**Activity**
According to the excerpt on jungle cities, research into past tropical urbanism has lagged behind similar research in which regions?

**Selected excerpt**

(Roughly) Daily

“An architect should live as little in cities as a painter. Send him to our hills, and let him study there what nature understands by a buttress, and what by a dome.”*…

We’ve misunderstood an important part of the history of urbanism– jungle cities. Patrick Roberts suggests that they have much to teach us…

Visions of “lost cities” in the jungle have consumed western imaginations since Europeans first visited the tropics of Asia, Africa and the Americas. From the Lost City of Z to El Dorado, a thirst for finding ancient civilisations and their treasures in perilous tropical forest settings has driven innumerable ill-fated expeditions. This obsession has seeped into western societies’ popular ideas of tropical forest cities, with overgrown ruins acting as the backdrop for fear, discovery and life-threatening challenges in countless films, novels and video games.

Throughout these depictions runs the idea that all ancient cities and states in tropical forests were doomed to fail. That the most resilient occupants of tropical forests are small villages of poison dart-blowing hunter-gatherers. And that vicious vines and towering trees – or, in the case of The Jungle Book, a boisterous army of monkeys – will inevitably claw any significant human achievement back into the suffocating green whence it came. This idea has been boosted by books and films that focus on the collapse of particularly enigmatic societies such as the Classic Maya. The decaying stone walls, the empty grand structures and the deserted streets of these tropical urban leftovers act as a tragic warning that our own way of life is not as secure as we would like to assume.

For a long time, western scholars took a similar view of the potential of tropical forests to sustain ancient cities. On the one hand, intensive agriculture, seen as necessary to fuel the growth of cities and powerful social elites, has been considered impossible on the wet, acidic, nutrient-poor soils of tropical forests. On the other, where the rubble of cities cannot be denied, in the drier tropics of North and Central America, south Asia and south-east Asia, ecological catastrophe has been seen as inevitable. Deforestation to make way for massive buildings and growing populations, an expansion of agriculture across marginal soils, as well as natural disasters such as mudslides, flooding and drought, must have made tropical cities a big challenge at best, and a fool’s gambit at worst.

Overhauling these stereotypes has been difficult. For one thing, the kind of large, multiyear field explorations usually undertaken on the sites of ancient cities are especially hard in tropical forests. Dense vegetation, mosquito-borne disease, poisonous plants and animals and torrential rain have made it arduous to find and excavate past urban centres. Where organic materials, rather than stone, might have been used as a construction material, the task becomes even more taxing. As a result, research into past tropical urbanism has lagged behind similar research in Mesopotamia and Egypt and the sweeping river valleys of east Asia.

**Extracted material**
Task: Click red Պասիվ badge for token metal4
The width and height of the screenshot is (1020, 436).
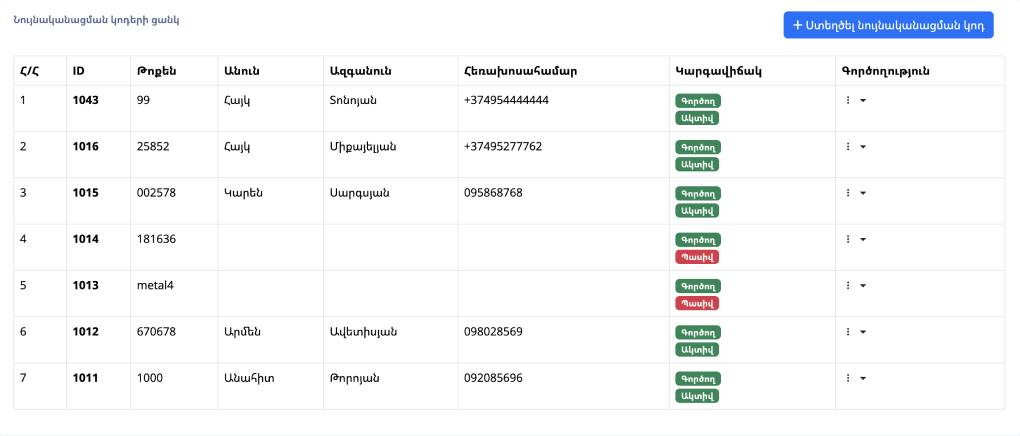Action: pos(697,303)
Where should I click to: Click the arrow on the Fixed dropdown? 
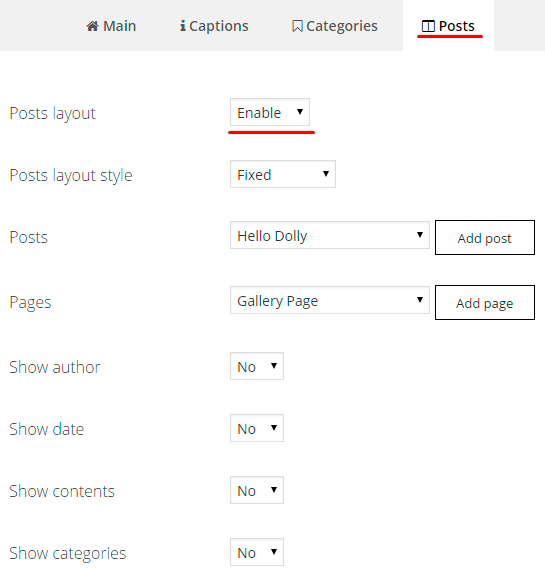pyautogui.click(x=326, y=174)
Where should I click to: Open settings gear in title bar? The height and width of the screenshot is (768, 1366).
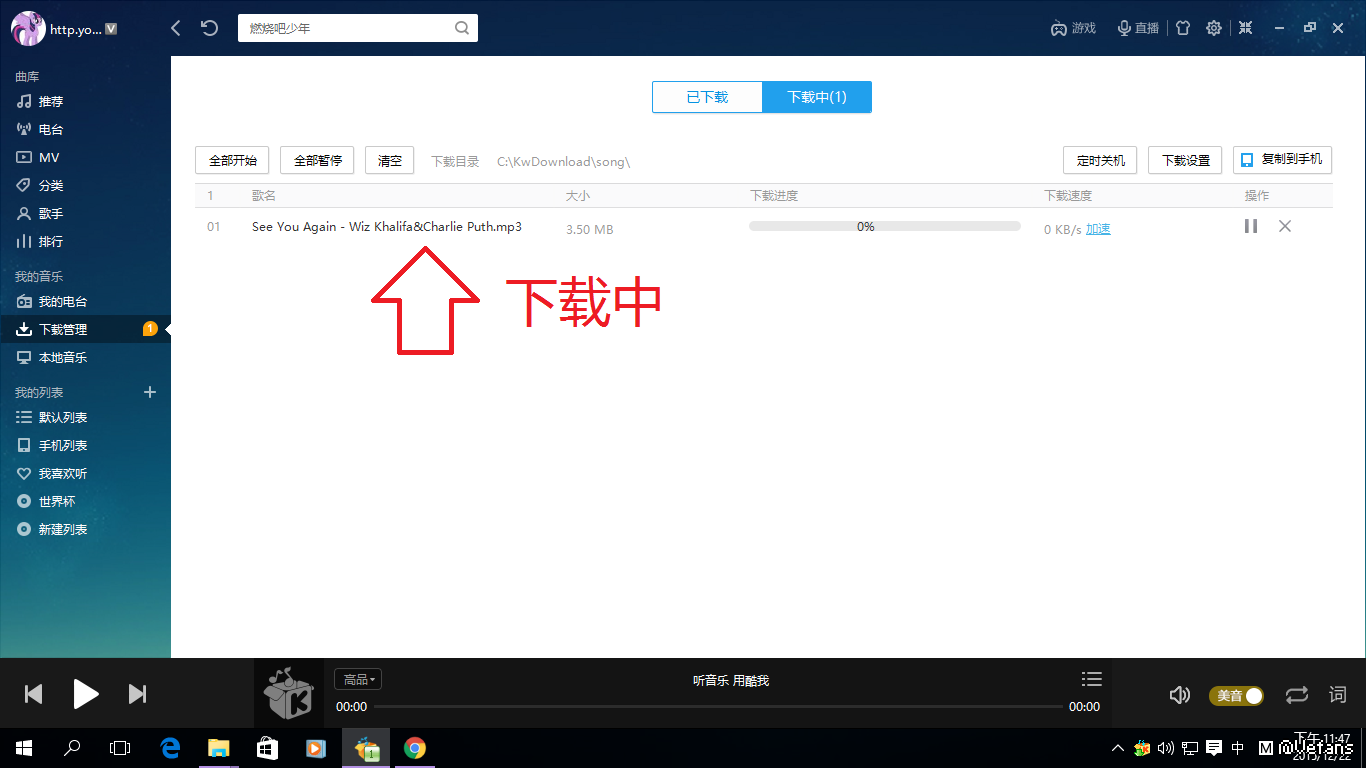[1213, 28]
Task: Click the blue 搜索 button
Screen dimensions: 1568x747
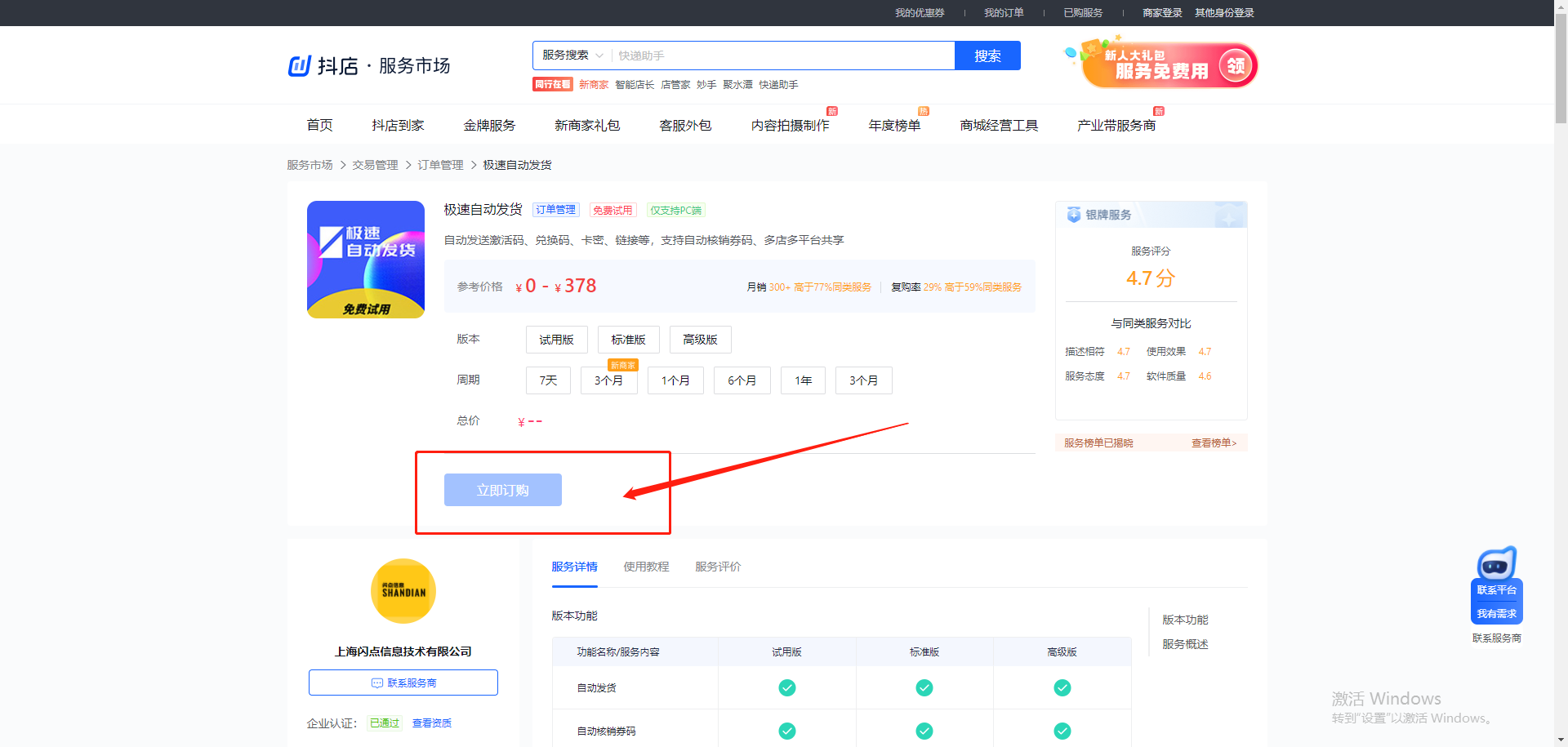Action: (987, 56)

**Task answer**
Mesopotamia, Egypt and the sweeping river valleys of east Asia.